Painting by Paul Bril

Stag Hunt (French: Chasse au cerf) is an oil on canvas painting by Flemish painter Paul Bril. Probably painted in the 1590s, it is part of the collection of the Louvre in Paris. The painting was once in the collection of Louis XIV.

==Painting==
Paul Bril completed the painting after moving in the late 1570s to Rome, where he joined his brother Matthijs who was already a successful painter there. In Rome, He went on to become the most influential landscapist artists of his time.
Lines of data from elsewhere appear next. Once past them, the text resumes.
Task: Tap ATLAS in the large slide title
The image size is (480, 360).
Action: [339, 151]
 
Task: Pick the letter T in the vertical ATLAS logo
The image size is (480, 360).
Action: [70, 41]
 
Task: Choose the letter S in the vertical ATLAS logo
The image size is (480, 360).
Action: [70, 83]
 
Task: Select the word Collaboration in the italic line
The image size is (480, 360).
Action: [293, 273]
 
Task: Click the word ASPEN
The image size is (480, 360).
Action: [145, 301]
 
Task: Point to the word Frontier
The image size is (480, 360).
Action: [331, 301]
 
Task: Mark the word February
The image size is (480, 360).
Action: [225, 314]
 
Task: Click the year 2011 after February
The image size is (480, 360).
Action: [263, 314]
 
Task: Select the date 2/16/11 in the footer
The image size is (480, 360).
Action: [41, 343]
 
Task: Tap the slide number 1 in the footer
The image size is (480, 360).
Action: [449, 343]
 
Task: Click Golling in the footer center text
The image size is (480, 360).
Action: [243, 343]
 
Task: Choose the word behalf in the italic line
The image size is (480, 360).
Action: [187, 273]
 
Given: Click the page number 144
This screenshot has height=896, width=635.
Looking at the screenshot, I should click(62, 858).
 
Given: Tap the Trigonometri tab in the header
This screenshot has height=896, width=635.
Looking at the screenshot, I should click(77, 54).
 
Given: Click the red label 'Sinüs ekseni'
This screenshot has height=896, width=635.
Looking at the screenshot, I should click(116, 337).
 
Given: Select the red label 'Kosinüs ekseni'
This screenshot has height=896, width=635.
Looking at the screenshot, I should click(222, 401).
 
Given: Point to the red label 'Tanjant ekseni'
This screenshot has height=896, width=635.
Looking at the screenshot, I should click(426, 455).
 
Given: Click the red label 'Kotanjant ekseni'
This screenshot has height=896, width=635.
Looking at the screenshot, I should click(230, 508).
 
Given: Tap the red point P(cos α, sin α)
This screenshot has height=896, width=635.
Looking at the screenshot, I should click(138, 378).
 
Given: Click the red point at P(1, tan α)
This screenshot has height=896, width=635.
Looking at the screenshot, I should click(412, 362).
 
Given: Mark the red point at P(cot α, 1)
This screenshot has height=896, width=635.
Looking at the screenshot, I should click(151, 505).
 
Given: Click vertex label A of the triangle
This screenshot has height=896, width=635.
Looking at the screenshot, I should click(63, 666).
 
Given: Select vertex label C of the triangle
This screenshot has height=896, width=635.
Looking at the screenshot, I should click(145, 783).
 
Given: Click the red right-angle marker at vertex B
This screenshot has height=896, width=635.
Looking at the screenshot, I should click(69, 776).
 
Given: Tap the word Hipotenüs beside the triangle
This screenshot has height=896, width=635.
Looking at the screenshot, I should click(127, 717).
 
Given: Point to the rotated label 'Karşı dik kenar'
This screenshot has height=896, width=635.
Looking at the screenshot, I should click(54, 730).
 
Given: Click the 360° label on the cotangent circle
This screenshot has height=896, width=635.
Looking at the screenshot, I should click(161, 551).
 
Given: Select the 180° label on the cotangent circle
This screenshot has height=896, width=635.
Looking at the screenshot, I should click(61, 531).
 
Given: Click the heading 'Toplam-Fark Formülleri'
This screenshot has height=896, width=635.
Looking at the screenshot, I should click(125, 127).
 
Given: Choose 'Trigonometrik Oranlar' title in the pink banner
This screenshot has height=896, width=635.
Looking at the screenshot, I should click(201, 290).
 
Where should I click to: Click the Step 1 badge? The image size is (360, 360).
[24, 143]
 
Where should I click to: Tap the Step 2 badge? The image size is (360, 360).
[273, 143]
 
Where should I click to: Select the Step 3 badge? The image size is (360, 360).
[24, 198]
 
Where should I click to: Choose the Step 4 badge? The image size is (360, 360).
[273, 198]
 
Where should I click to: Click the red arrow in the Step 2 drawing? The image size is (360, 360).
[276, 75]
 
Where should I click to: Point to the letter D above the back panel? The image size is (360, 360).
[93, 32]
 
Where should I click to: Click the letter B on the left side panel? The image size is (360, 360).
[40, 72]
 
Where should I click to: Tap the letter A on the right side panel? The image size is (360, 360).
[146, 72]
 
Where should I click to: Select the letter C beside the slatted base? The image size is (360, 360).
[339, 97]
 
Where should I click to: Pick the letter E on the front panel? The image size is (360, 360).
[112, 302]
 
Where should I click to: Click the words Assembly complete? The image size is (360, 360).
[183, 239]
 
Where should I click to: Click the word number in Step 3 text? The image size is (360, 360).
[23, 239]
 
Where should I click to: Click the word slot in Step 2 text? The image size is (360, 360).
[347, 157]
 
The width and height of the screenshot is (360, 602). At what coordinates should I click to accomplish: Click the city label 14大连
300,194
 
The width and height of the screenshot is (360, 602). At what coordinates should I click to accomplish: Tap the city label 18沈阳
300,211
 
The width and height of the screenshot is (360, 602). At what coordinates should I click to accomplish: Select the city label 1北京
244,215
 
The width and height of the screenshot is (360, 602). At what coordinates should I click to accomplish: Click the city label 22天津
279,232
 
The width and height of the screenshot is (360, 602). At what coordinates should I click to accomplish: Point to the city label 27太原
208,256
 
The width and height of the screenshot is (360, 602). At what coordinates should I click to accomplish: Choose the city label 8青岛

In his early landscapes Bril reflected the Flemish tradition, established by painters such as Joachim Patinir, Herri met de Bles and Pieter Bruegel the Elder. The early work of Hans Bol was also a source of inspiration for Bril.

Bril and the Flemish landscapists did not paint or draw studies en plein air. This painting, too, is a studio product from the artist's imagination. In the painting, six hunters are hunting down a stag into a marsh, illuminated by discernible rays of sunlight. Two hunters are riding a horse, one is in the foreground, the other is visible in a clearing among the trees closing the painting to the left, in the background. On the bottom right, some rabbits are running away or taking refuge below the rooted bank. From the rider's horse jumping forward in the foreground, the painting recedes, in a slanted and undulated view, to the bosky landscape visible through an opening. The strong colors and the skillful articulation thereof in the landscape as well as the quality of the animal animation are far superior to the "Fallow deer Hunt," (INV. 1108, also at the Louvre), formerly attributed to Bril and regarded as a pendant to the Stag Hunt. The painting was part of the collection of King Louis XIV of France, who acquired it from a merchant Alvarez in 1682.